Silly Sports. There are over 200 Silly Sports and Goofy Games. Many of the games ensure that a contribution by each participant is both helpful and necessary, producing positive peer relations. Among the many Silly Sports and Goofy Games that structure for contributions by each student are Pair and Square Balances, Knots, Pull-Up Challenges, Body English, Balloon Carry, People Mountains, Imaginary Toss, Mirror Mirror. Click her for Kagan's bestselling book on Silly Sports.

Academic Achievement

When we apply positive interdependence to academic achievement, we release two powerful forces: Peer encouragement and peer tutoring. If I know your learning or your contribution will help me learn or accomplish my goal, I will encourage you to learn or contribute and will help you do so.

Sage-N-Scribe is an excellent example of a structure designed to create strong interdependence. One student describes how to solve a problem while the other records the solution. The contribution of each is needed by the other to accomplish the goal. Students experience themselves on the same side working together toward a common goal of solving the problems.

There are dozens of cooperative learning structures designed to create strong positive interdependence for academic achievement including, Jigsaw Problem Solving, Pairs Compare, Circle the Sage, Partners, and Same Number Group Presentation.

Thinking Skills

Each of us maintains our own internal database and our own internal way of organizing that data until something from the outside challenges it. When confronted with either new data or a new way of organizing the data, we must assimilate and/or accommodate: we must either add the new data to our usual way of organizing the data, or we rethink how best to reorganize data.

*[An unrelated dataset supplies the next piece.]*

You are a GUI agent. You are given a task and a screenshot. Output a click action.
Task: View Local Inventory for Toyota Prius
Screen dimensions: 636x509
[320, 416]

Situations of positive interdependence are excellent sources of stimulation for thinking and rethinking. A simple example is RoundTable Consensus. Each teammate in turn suggests an idea, but no ideas can be recorded unless all teammates agree. In the process of negotiating agreement, students are forced to add to their internal database of ideas and to rethink their conceptual frameworks.

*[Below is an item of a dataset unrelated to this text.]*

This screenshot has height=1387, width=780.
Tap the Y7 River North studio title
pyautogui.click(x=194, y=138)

Debate, Partners, and Jigsaw variations are examples of structures in which each person on a team becomes an expert in a different topic, yet through interdependence they each master all parts. A contribution by each is both helpful and necessary for the success of all of the others.

Employability Skills

Situations of strong interdependence are preparation for the work world of the future. As high technology is used to produce even higher technology the workplace becomes more interdependent. Teams have become the norm in the workplace. As our students enter the work-world they will become members of various work teams and their success will depend on their ability to coordinate their efforts with others. How can they possibly become prepared for that world if they have not experienced situations in which the contributions of each are both helpful and necessary? By experiencing in school a wide range of situations that create positive interdependence, our students practice and acquire the teamwork and interpersonal skills that are in high demand in the workplace. They are better prepared for success. Teamwork skills are employability skills. Students learn to listen, take the role of the other, respect others, and meet their responsibilities to the group.

Toward a Better World

As we create situations of positive interdependence for our students, we prepare them to be better community members, better students, better thinkers, better employers, and better employees. When students experience situations of positive interdependence often enough, their social orientation is transformed from an "against others" to a "with others" orientation. When those students encounter a new person, they are less likely to ask, "Who is up and who is down; who is better, who is worse?" They are more likely to ask, "How can we work together; how can we enhance each other's outcomes?" And at that point, we have created a better world.